From enfant terrible to dame: Tracey Emin in her own words

Steeped in the seascape of Margate, Emin is above all a Romantic, for whom dreams are a vivid source of inspiration and art is a kind of salvation

Ariane Bankes
Tracey Emin at the Royal College of Art, 1989 Courtesy of Tracey Emin Studio
issue 28 February 2026

On the eve of a major retrospective at Tate Modern comes this portrait of Tracey Emin as a painter, told largely in her own words. It traces a remarkable trajectory, from gobby Margate teenager to one of the UK’s most respected and celebrated artists, and a Dame of the British Empire. At its heart is a series of conversations with Martin Gayford, a critic with a deep engagement with the nature of painting and insights gleaned from close friendships with 20th-century giants, Lucian Freud and David Hockney among them.

It is a book full of heart – frank and confessional – and presents Emin at the zenith of her powers, having survived near-fatal cancer and found new purpose and conviction. She’s back home in Margate, she’s teaching, ‘reinvesting my knowledge back into art’, and she’s ‘painting like a banshee’, as she puts it.

Gayford claims Emin as a Romantic, one for whom art is a kind of salvation

It is an account full of surprises, too. One senses that Emin’s celebrity obscured the real artist behind the headlines and the seriousness of her aims. Yes, she wasted a lot of time goofing around – she would be the first to admit to that – but behind the enfant terrible with questionable domestic habits (cf. ‘My Bed’) and all the public mayhem was a focused and driven student, passionate about the art of Edvard Munch, Egon Schiele and the German Expressionists, and eager to learn everything she could from them. Though often linked together, she was never a YBA; she studied at Maidstone and the Royal College of Art, not Goldsmiths; she was not part of Damien Hirst’s defining exhibition Freeze in 1988.

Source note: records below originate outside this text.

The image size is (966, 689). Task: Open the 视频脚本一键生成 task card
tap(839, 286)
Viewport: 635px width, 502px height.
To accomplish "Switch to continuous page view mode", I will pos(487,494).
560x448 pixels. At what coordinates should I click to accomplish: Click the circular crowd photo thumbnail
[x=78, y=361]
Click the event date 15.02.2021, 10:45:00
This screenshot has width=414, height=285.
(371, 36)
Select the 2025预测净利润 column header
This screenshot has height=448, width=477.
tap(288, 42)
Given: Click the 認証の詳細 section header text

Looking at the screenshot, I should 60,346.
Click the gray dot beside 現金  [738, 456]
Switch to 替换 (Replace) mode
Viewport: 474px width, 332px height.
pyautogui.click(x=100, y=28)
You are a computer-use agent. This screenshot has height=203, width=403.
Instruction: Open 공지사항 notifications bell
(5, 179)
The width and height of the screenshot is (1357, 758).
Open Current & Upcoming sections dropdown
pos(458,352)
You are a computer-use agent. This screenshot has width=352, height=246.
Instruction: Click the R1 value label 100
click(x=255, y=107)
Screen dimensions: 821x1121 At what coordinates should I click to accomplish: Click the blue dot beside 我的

Instead, she was learning to draw, the very core of her practice and the starting point for many of her most painterly paintings. She drew Margate and friends and cats and birds and nudes; she learned to make monoprints, woodcuts, etchings and lithographs: ‘I chose printmaking because I loved the alchemy of it. I loved the machinery, the old-fashionedness of it, the smell of the ink.’ Expressionism was her model, and allowed her full expressivity at a time when painting meant little to her: she had not yet discovered its possibilities.

This discovery was made on her first trip to the Tate at the age of 22. She chanced upon a mid-period Mark Rothko, sat down and wept. She had never heard of Rothko, but the emotional depth-charge opened her eyes to the vast potential of painting as a medium in all its mystery and grandeur. It was to be a rocky road, however, peppered with stops and starts – years of break-ups, breakdowns, pregnancies, abortions, celebrity, notoriety, more celebrity – before she found her stride as a painter in the early 2000s, using thin veils of acrylics that trail like blood or tears down the canvas, adding extra jeopardy to the emotional psycho-drama portrayed.

The Venice Biennale of 2007 was a watershed. Emin was the UK’s chosen artist for the British Pavilion, a challenge she found immensely daunting. It was her first venture into paintings of scale, and she never underestimated the task: painting then was ‘something I was scared of. It would intimidate me. Now it doesn’t… I just go in there, and the painting doesn’t know what’s going to happen to it. And it’s tchooow! Battle it out!’ Another turning point was her mother’s death in 2016. After that, she embraced pure spontaneity, ‘like a seance’:

I want a painting to tell me something I didn’t know before, not something I already knew. My mind goes on a kind of journey. It isn’t technical. It’s not an exercise. It’s just me, moving through the canvas and moving through the ideas.

Emin’s voice is refreshingly direct, both serious and humorous, and in addressing various themes close to her heart – the sea, the sunset, even the importance of beds – we come to a better understanding of her hard-won success and her position in the painterly canon. Gayford claims her as a Romantic, one steeped in the townscape (and seascape) of her childhood, one for whom dreams and the psyche are a vivid source of inspiration and for whom art is a kind of salvation.  ‘I Need Art Like I Need God’ was the title of one show. It is hardly surprising that Margate’s Dreamland Cinema, such a feature of her youth, should still glow in her mental landscape, inspiring her neon strips, and now restored to Margate with her help: ‘I Never Stopped Loving You’ beams out from one of the town’s most prominent facades.

This concise, elegant and beautifully illustrated study, with Gayford’s skilful and always apposite narrative, is as thought-provoking as it is readable, and I closed it with a greatly enriched understanding of the mysterious process by which life is transmuted into art.